Try it:
No pictures should appear in the copy. Reproduce exactly the lines from the one containing "This screenshot has height=430, width=304." through the end of the material below.

Information provided:
##########
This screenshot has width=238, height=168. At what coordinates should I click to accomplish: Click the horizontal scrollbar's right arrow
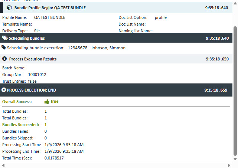[231, 165]

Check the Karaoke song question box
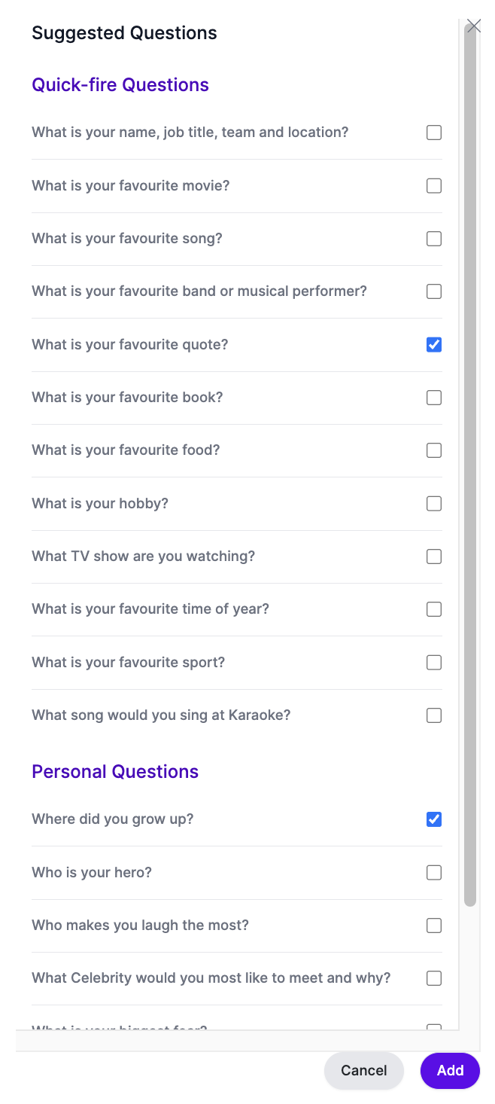[434, 715]
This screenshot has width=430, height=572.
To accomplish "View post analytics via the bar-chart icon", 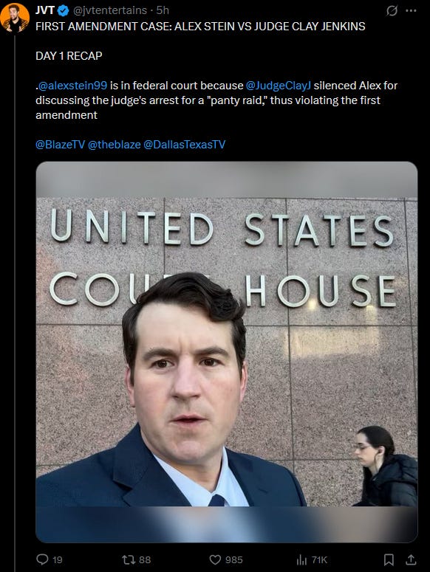I will coord(301,559).
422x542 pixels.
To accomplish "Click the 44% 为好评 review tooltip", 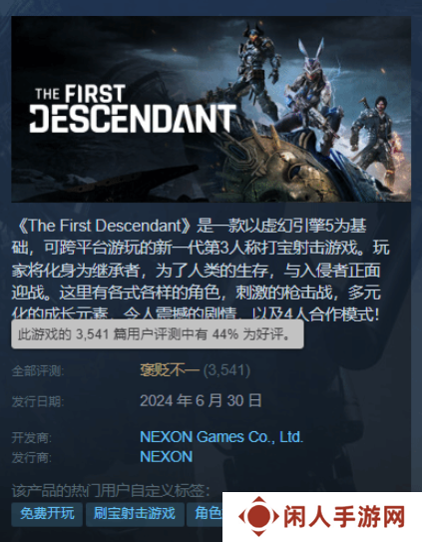I will coord(158,334).
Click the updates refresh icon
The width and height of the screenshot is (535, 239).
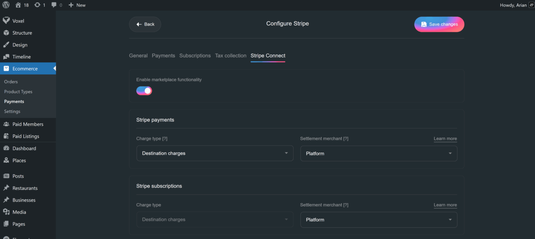[x=37, y=5]
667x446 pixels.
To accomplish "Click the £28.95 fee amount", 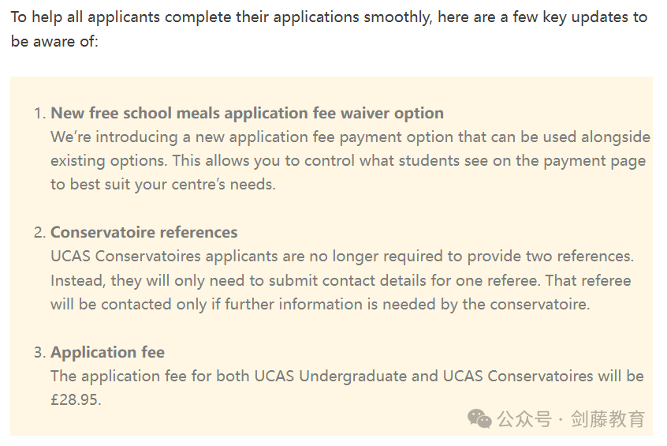I will click(x=76, y=400).
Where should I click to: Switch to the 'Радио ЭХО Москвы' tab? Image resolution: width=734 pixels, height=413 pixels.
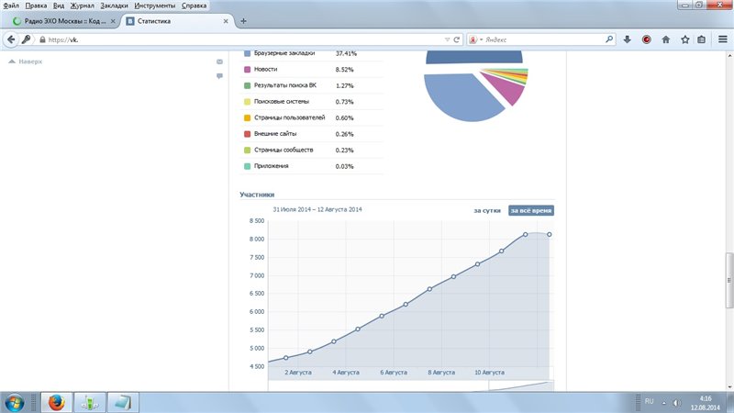pos(64,20)
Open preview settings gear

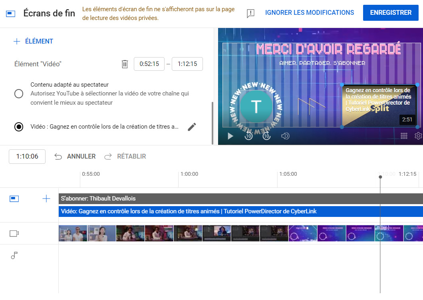(418, 136)
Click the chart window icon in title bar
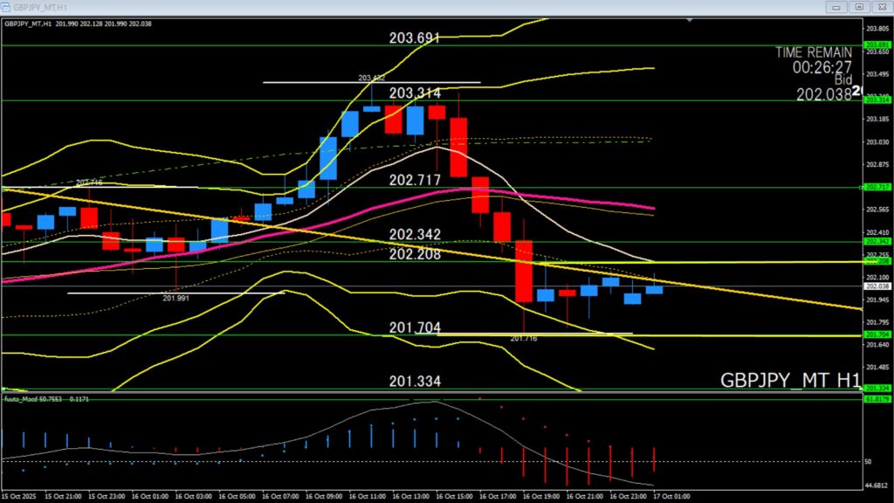The height and width of the screenshot is (503, 894). pyautogui.click(x=7, y=7)
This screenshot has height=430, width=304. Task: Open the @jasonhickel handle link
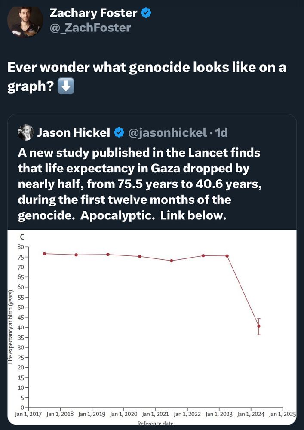pyautogui.click(x=168, y=133)
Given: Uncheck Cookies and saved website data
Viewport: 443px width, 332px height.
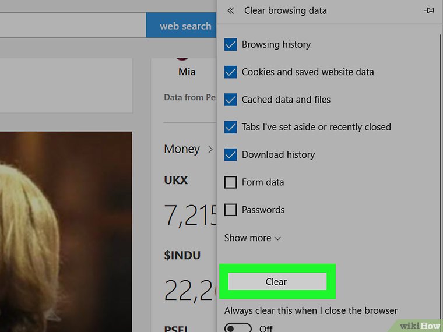Looking at the screenshot, I should (231, 72).
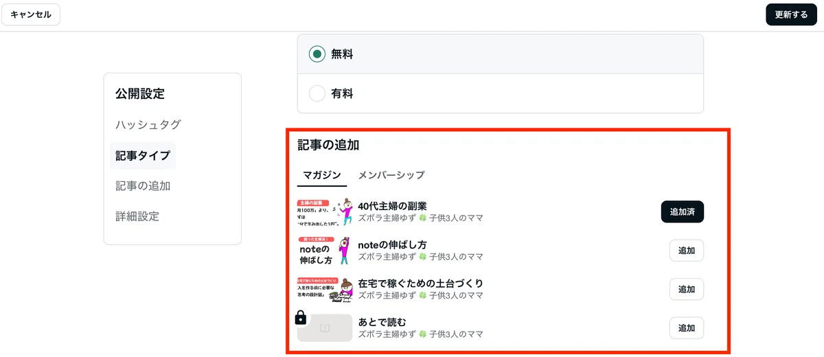This screenshot has height=357, width=824.
Task: Add article to あとで読む magazine
Action: 687,327
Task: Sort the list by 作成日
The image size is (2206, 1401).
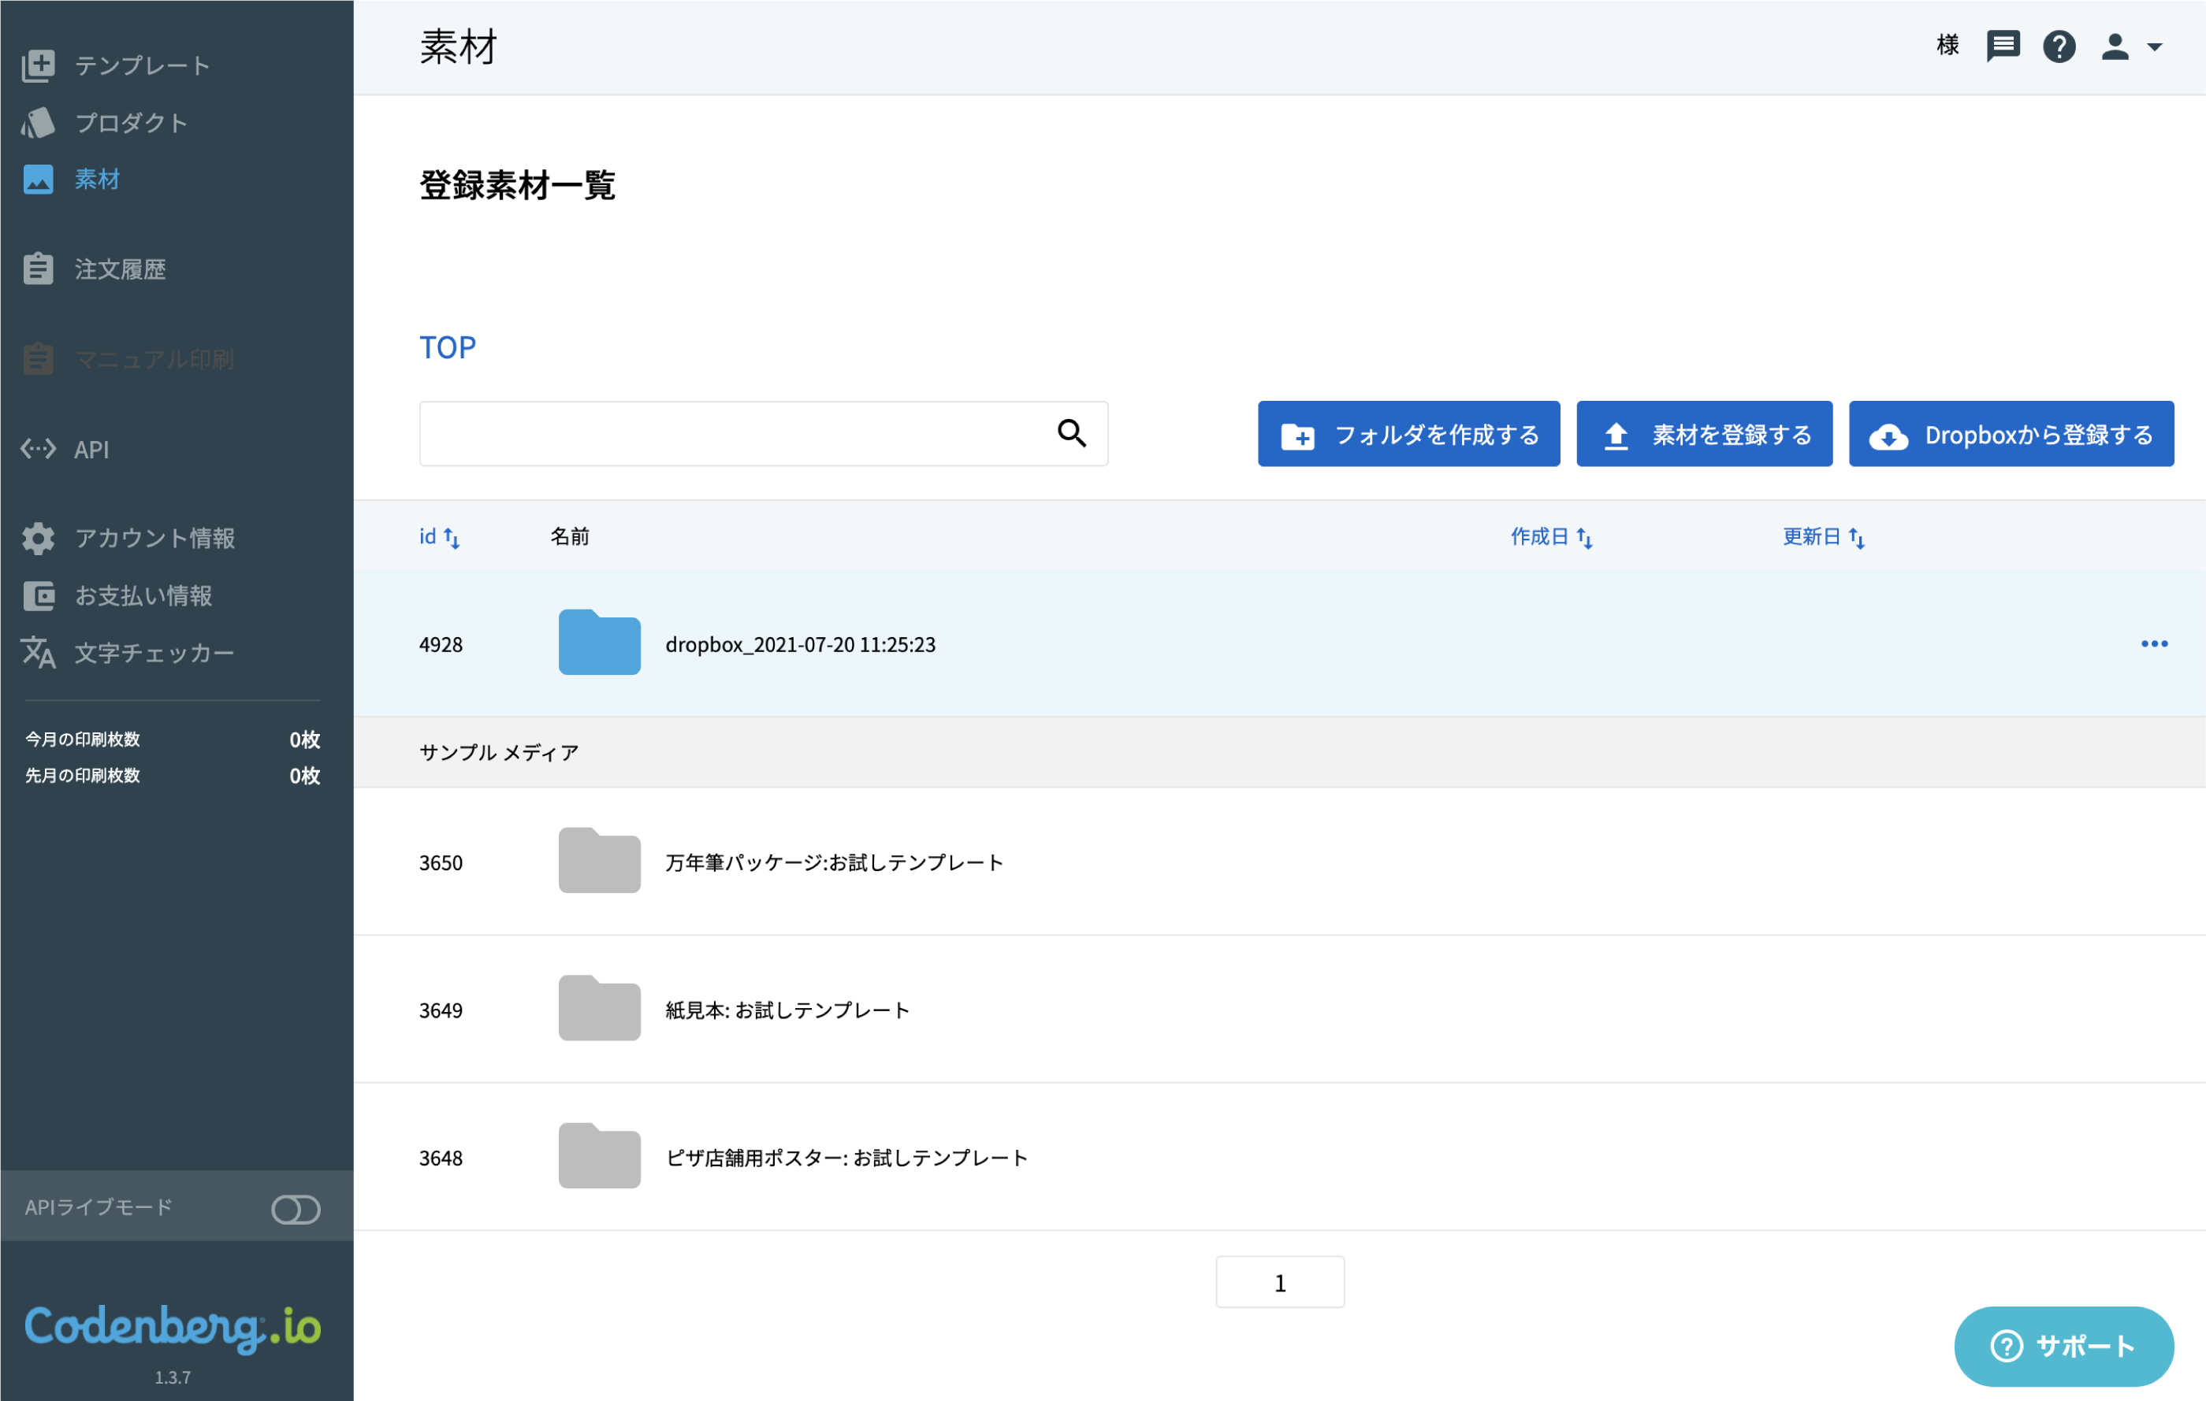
##########
Exercise answer:
This screenshot has height=430, width=304. Task: Open the @jasonhickel handle link
pyautogui.click(x=168, y=133)
Given: Uncheck Cookies and saved website data
Viewport: 443px width, 332px height.
Looking at the screenshot, I should (231, 72).
This screenshot has height=357, width=824.
Task: Add article to あとで読む magazine
Action: 687,327
Task: Sort the list by 作成日
The image size is (2206, 1401).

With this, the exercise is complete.